The crux of the inquiry can be generally stated as whether the proffered expert will testify
to “scientific knowledge that will assist the trier of fact to understand or determine a fact in issue.”
Id. at 592. In other words, will the testimony be reliable and relevant? The Daubert Court provided
an illustrative list of factors for a trial judge to consider when determining the admissibility of
expert opinion.
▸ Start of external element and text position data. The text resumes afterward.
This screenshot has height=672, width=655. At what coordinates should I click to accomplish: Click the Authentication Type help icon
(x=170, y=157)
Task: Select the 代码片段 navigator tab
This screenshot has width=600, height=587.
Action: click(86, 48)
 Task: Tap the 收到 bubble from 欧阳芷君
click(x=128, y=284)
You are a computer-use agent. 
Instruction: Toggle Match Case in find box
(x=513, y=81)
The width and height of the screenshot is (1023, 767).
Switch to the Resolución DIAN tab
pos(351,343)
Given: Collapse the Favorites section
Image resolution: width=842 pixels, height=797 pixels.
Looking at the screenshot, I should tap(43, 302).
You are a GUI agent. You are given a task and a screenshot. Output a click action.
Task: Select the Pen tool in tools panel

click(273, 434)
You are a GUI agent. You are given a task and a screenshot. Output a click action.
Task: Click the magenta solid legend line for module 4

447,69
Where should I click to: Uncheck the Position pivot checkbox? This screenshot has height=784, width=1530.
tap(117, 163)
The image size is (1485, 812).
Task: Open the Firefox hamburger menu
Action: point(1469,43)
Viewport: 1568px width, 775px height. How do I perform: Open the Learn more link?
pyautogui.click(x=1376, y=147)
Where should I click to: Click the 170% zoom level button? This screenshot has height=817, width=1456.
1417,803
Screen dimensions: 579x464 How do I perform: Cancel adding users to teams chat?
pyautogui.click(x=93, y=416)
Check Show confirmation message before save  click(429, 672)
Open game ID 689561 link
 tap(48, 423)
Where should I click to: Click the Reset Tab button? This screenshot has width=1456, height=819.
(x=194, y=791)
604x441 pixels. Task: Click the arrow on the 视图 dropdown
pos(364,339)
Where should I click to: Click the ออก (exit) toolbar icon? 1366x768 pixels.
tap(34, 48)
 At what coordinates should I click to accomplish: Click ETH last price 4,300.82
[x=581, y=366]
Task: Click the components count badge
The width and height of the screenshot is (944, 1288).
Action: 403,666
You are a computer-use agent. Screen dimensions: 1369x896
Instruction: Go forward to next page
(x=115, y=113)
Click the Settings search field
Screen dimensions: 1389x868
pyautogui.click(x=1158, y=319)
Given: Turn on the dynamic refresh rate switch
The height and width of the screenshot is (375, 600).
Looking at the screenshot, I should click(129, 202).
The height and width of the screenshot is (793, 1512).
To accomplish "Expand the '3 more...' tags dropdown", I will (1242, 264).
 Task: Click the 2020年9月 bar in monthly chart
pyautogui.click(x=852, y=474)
Whether the expert will testify to reliable scientific knowledge that is relevant to
the trier of fact is a matter of assessing, among other things: (1) whether the expert’s theory or
technique “can be (and has been) tested:” (2) “whether the theory or technique has been subjected
to peer review and publication;” (3) “the known or potential rate of error;” (4) “the existence and
maintenance of standards controlling the technique’s operation;” and (5) “general acceptance.” Id.
at 592–93.
None of these factors are dispositive to admissibility and the list itself is not exhaustive. In
fact, “[t]he inquiry envisioned by Rule 702 is, we emphasize, a flexible one. Its overarching subject
is the scientific validity and thus the evidentiary relevance and reliability—of the principles that
underlie a proposed submission.” Id. at 594. The Court added “[t]he focus, of course, must be
solely on principles and methodology, not on the conclusions that they generate.” Id. at 594–95.
The “flexible inquiry” necessitates the trial court assume the mantle of a gatekeeper to “ensure that
any and all scientific testimony . . . is not only relevant, but reliable.” Id. at 589.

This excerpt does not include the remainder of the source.